L’ensemble de ces éléments permet d’établir que Monsieur [D] [L] occasionne aux résidents de l’immeuble, de par son comportement comme celui de personnes reçues à son domicile, des nuisances sonores nocturnes régulières injustifiées.

En effet, ces troubles, constatés par commissaire de justice pour la nuit du 26 septembre 2022, sont rapportés en des termes circonstanciés par plusieurs locataires de l’immeuble et décrits comme étant récurrents, contraignant ces derniers à effectuer de multiples démarches tant envers la bailleresse (pétition, courriels) qu’envers les autorités de police (plainte, déclaration de main-courante, appels) afin de les faire cesser.
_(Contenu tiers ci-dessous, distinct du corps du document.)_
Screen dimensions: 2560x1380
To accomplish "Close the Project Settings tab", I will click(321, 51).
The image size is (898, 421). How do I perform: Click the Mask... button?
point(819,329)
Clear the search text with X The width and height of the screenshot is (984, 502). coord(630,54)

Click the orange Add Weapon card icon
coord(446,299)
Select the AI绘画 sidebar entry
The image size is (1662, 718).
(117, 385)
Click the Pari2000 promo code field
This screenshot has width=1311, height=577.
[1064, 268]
Monsieur [D] [L] les a par ailleurs admis.
Ces nuisances, réitérées, ne sauraient relever de la célébration d’un événement exceptionnel ou annuel laquelle pourrait être tolérée.
Sont en outre rapportées des altercations voire des violences de la part de Monsieur [D] [L] envers une femme et la présence de personnes en état d’ébriété dans les parties communes.
Bien qu’informé à plusieurs reprises par son bailleur des doléances de ses voisins et alerté des possibles conséquences de ses agissements à savoir la résiliation du bail, Monsieur [D] [L] n’y a pas mis fin.

Il a ainsi manqué tant à ses obligations légales que contractuelles, l’article 7 du contrat de bail stipulant que le locataire s’engage à ne commettre aucun abus de jouissance paisible.

Le caractère répété des agissements de Monsieur [D] [L] comme le nombre élevé de résidents s’en plaignant et la persistance délibérée dans le comportement fautif caractérisent une gravité certaine justifiant la résiliation du contrat aux torts exclusifs de Monsieur [D] [L] et son expulsion.

Cependant, dès lors qu’aucune circonstance ne justifie la réduction du délai prévu à l’article L.412-1 du code des procédures civiles d’exécution, il convient de rappeler que l’expulsion ne pourra avoir lieu qu’à l’expiration d’un délai de deux mois suivant la délivrance au locataire d’un commandement de quitter les lieux.

En cas de maintien dans les lieux du locataire ou de toute personne de son chef malgré la résolution du bail, il convient de le condamner au paiement d’une indemnité d’occupation laquelle a une double nature, compensatoire compte tenu des pertes de loyers, et indemnitaire en réparation du préjudice causé par l’indisponibilité du logement.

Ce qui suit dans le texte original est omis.